If the zoning amendment passed, it would be “next to impossible” to protect other heritage sites from “further erosion,” she said.

The town’s report said the proposed modifications to the property will have no effect on any surrounding heritage sites, or the outward appearance of the property itself.

Janes said the town should wait until the official plan is finalized because it contains protections for heritage sites and design guidelines for secondary dwellings.

She also argued that the town has met its target density until 2032, and that Glendale has been identified as a better alternative for increased density.

“If the answer is just, ‘Oh, stick it in Glendale,’ you’re gonna have to come up with something better than that, I think,” said Coun. Clare Cameron.

Several speakers at the meeting wondered about the recently paved driveway at 129 Johnson, which stretches all the way to the property line.

Andrew Taylor, a resident of 135 Johnson St., suggested the driveway was illegally constructed.

He also said an extra vehicle so close to the property line would contribute to additional noise and air pollution.

Normally this type of construction would be illegal because existing bylaws mandate that driveways be set back one metre from adjoining property lines.

However, Rick Wilson, the town’s planning manager, said the construction of the driveway predates those bylaws.

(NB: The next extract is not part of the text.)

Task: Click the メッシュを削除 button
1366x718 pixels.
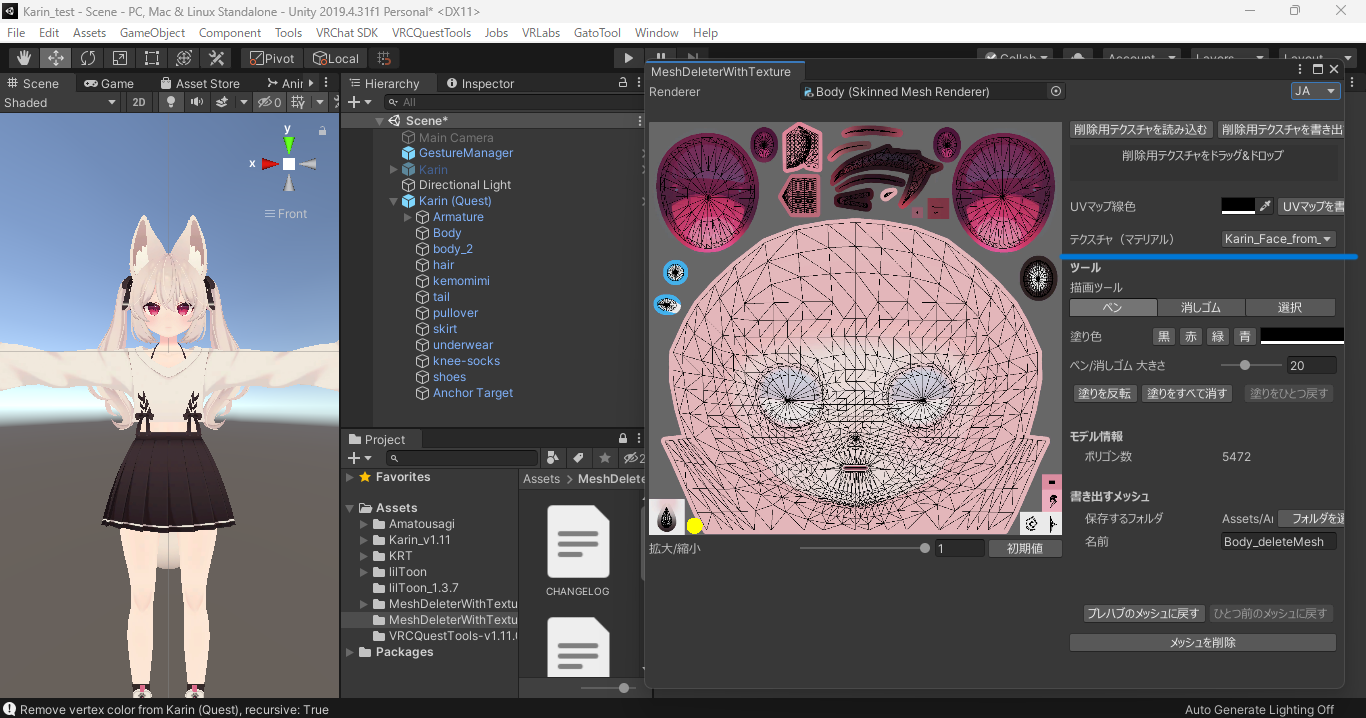Action: 1202,642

Aerial photos of the old driveway are inconclusive but Google street view shows there was driveway material up to the property line before it was repaved in 2021, Wilson said.

Taylor said the driveway was not built this way when he moved in and he provided photos to council as evidence of his claim.

“The driveway did not exist when we bought the house just before the millennium. There was just a very small parking pad at the front,” he said.

Coun. Gary Burroughs was frustrated over the disparity between the reports from neighbours and town staff.

“I still find that a little frustrating, if the neighbours say it was there – it doesn’t mean they’re always right – but at least we need to do more on that issue,” he said.

There were additional concerns over the property’s limited space and the effect it would have on the neighbours' privacy.

“The garage directly overlooks the yard of 240 Gate St.,” Taylor said.

“There is really insufficient amenity space at the back. Grossly insufficient,” he added.

The town’s report found that the amenity space was compliant with all relevant municipal and regional policies.

Taylor also said he was concerned by the air pollution that might be caused by an additional car.

However, there is no assurance there will be a car, as the proximity of the secondary unit to Old Town encourages residents to walk, Wilson said.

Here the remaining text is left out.